EXERCISE DETAILS
Rewrite the part of the material that begins with the line containing "Describe the element" and runs through the end of the material, replacing "screenshot" with "screen capture" and leaving everything else unchanged; omit the pictures from your answer.

━━━ MATERIAL TO PROCESS ━━━

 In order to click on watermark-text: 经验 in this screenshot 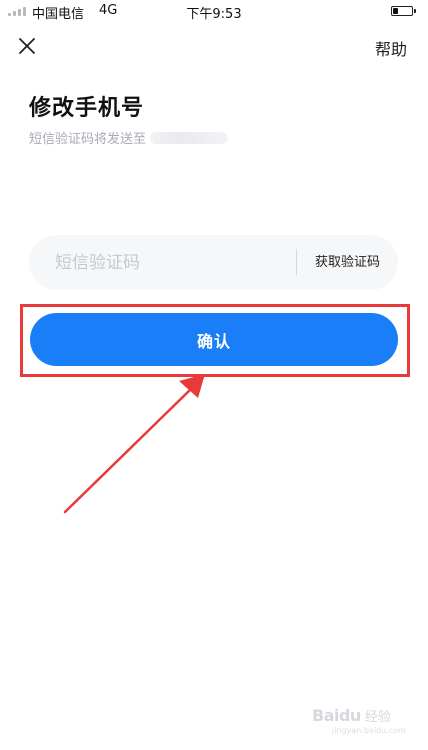, I will do `click(378, 718)`.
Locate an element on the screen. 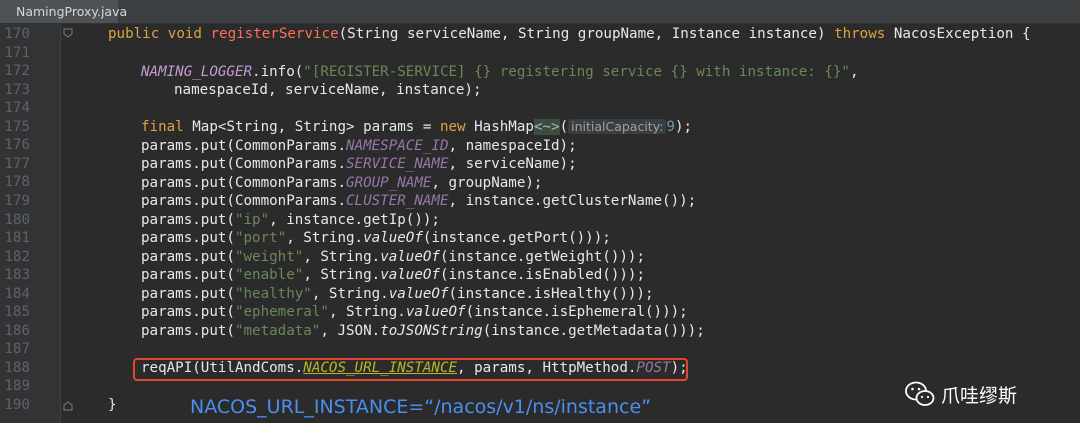 This screenshot has height=423, width=1080. watermark: 爪哇缪斯 is located at coordinates (961, 394).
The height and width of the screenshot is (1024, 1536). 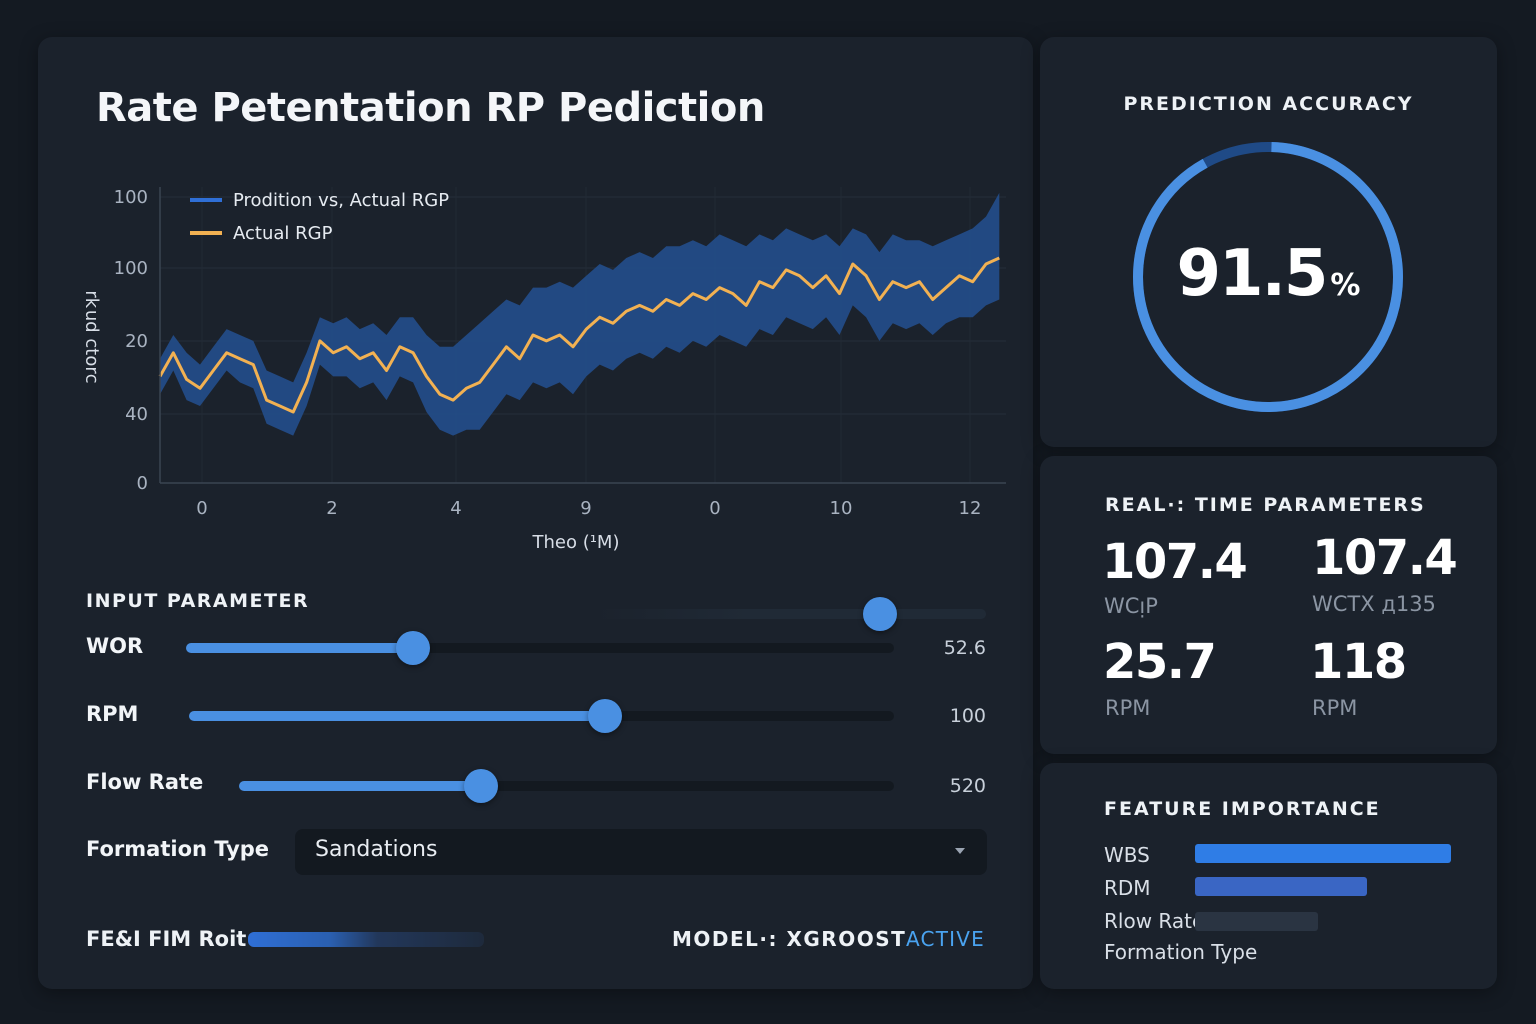 I want to click on formation-type-select: Sandations, so click(x=641, y=852).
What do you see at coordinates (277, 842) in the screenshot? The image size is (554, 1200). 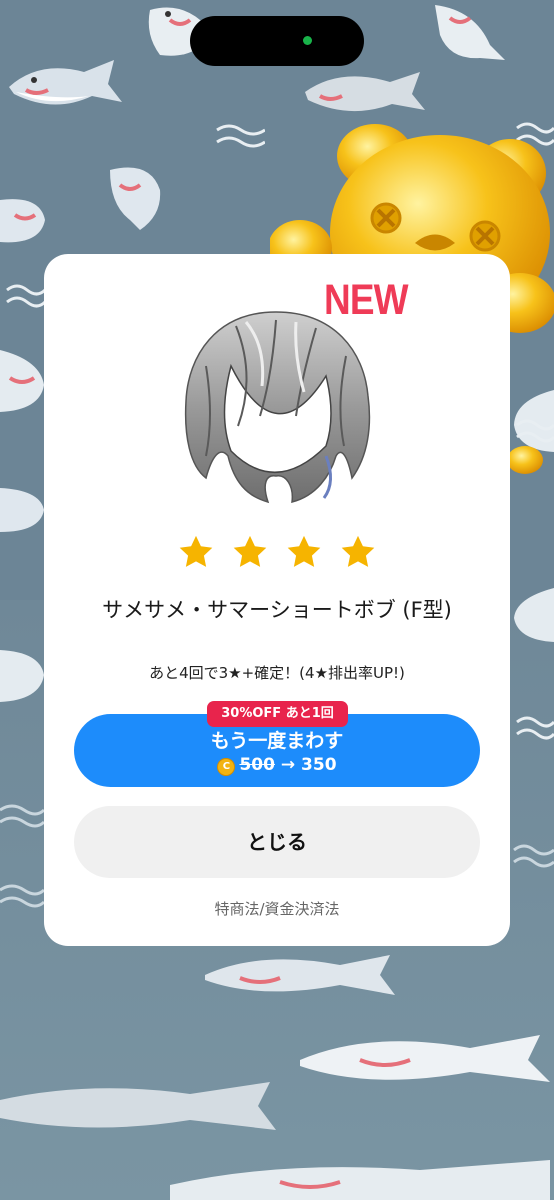 I see `close-button: とじる` at bounding box center [277, 842].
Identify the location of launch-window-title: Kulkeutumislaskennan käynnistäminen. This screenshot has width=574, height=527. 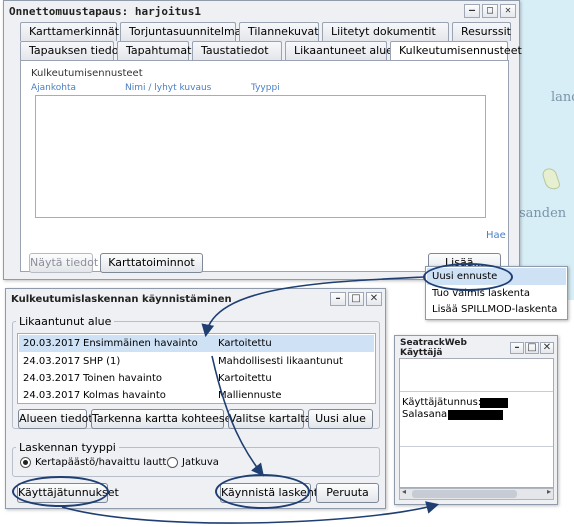
(122, 299).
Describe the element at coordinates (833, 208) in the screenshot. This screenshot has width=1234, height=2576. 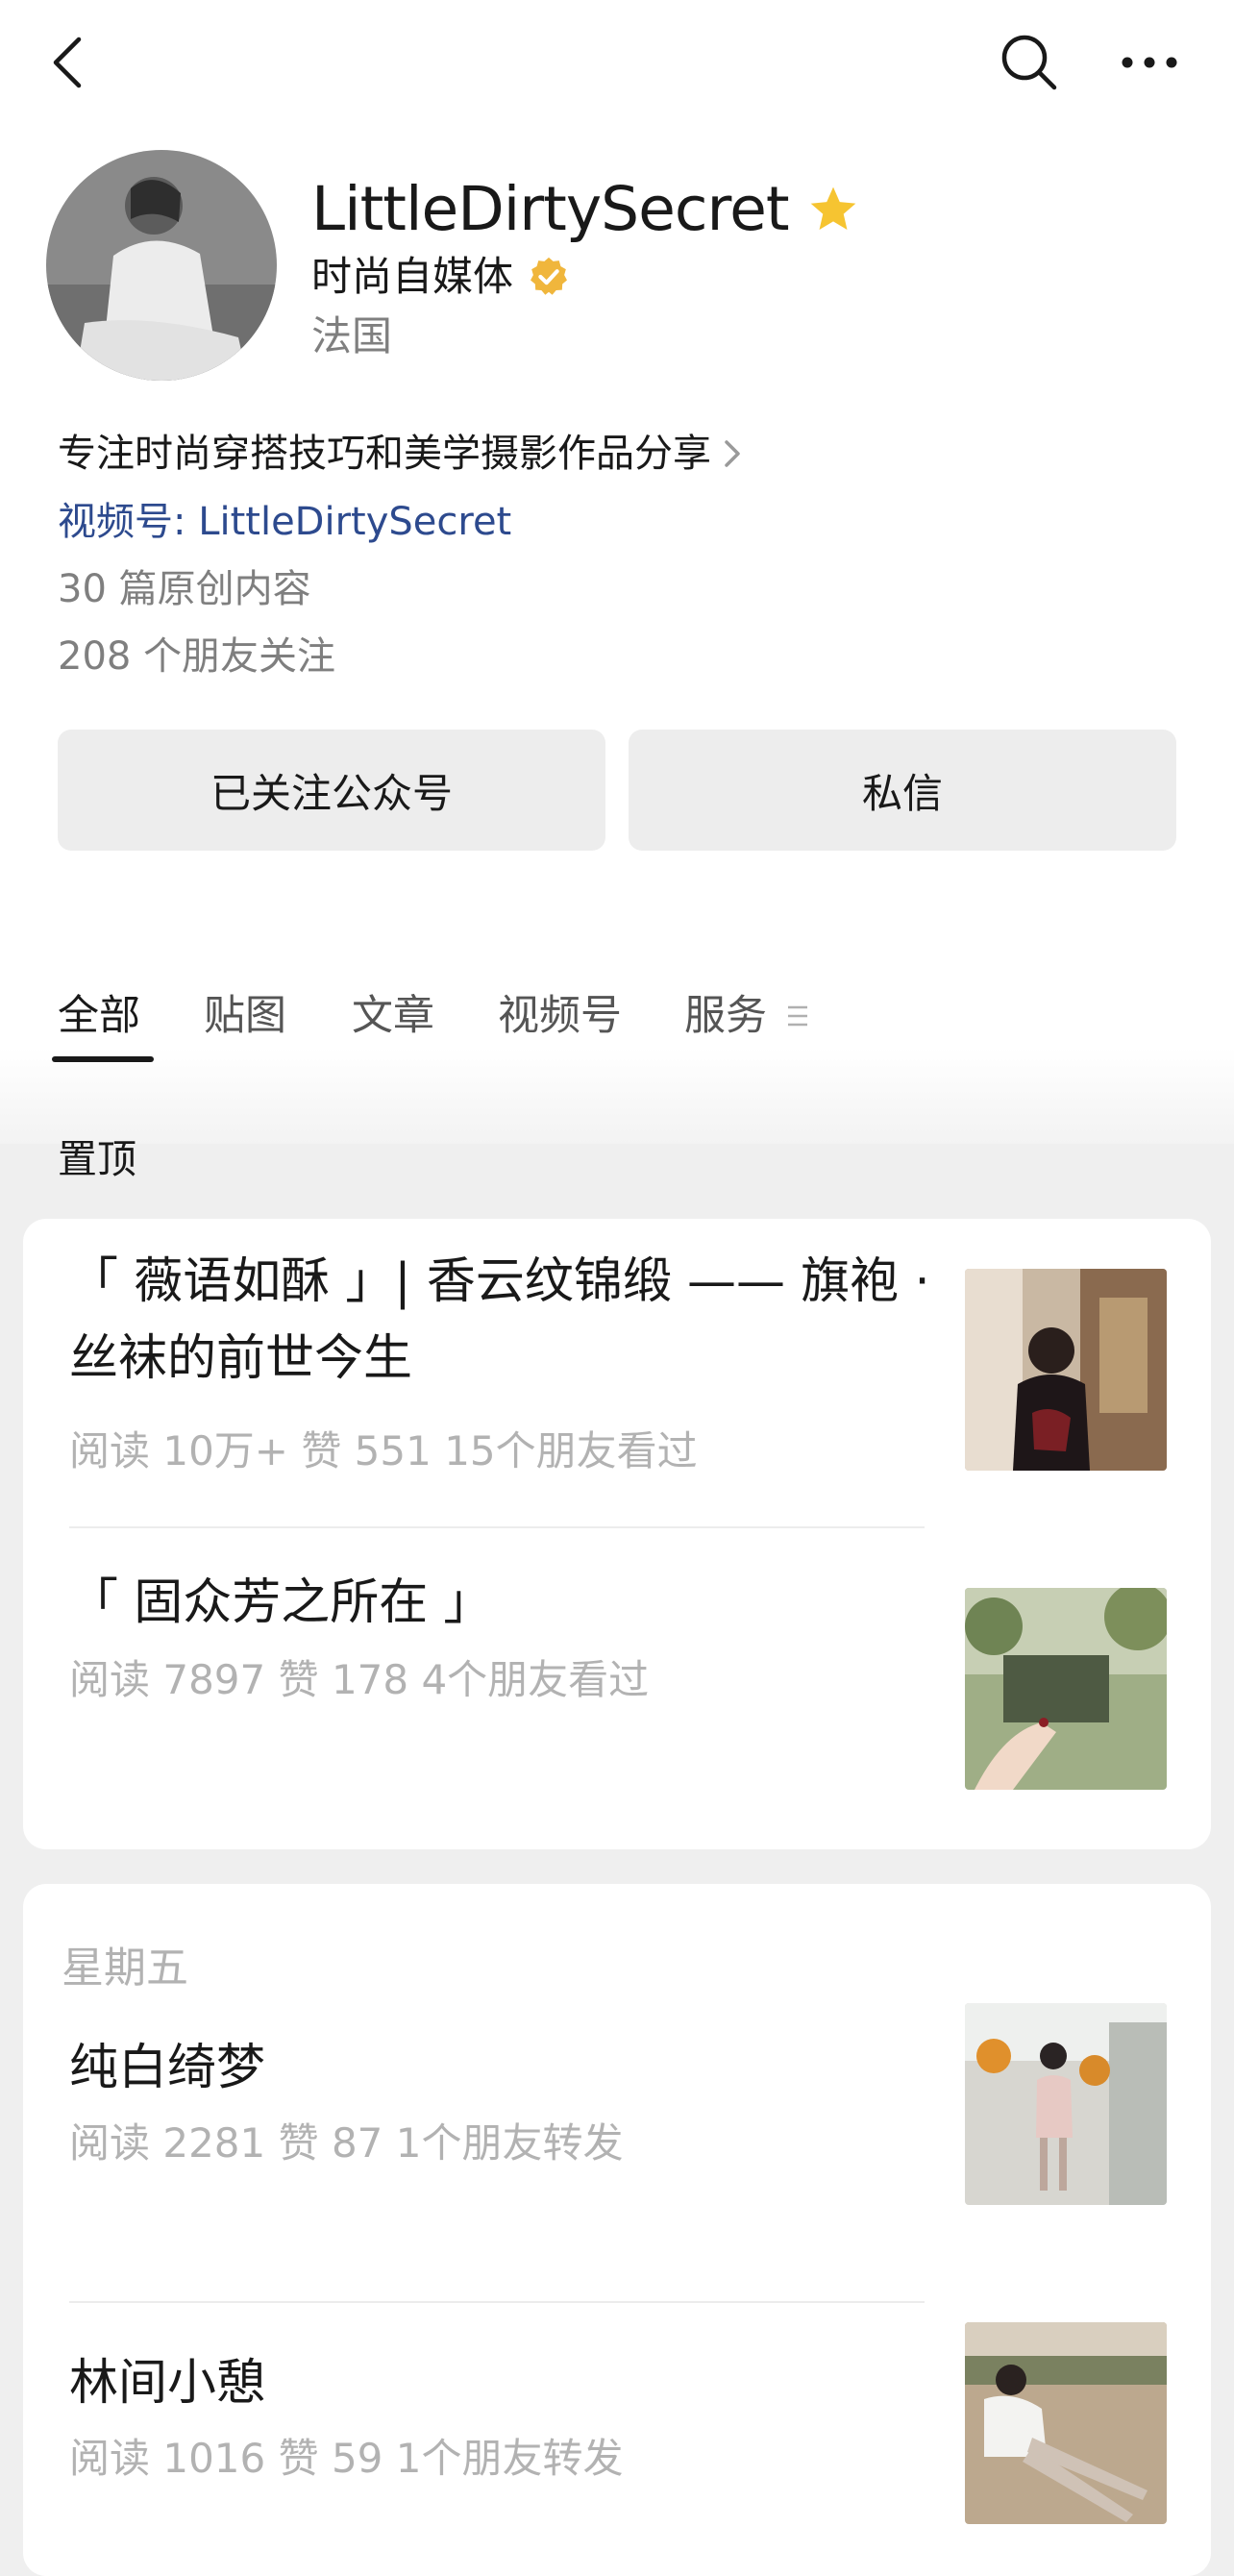
I see `star-icon` at that location.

━━━

RESULT OF THE TASK
Describe the element at coordinates (833, 208) in the screen capture. This screen capture has width=1234, height=2576. 
I see `star-icon` at that location.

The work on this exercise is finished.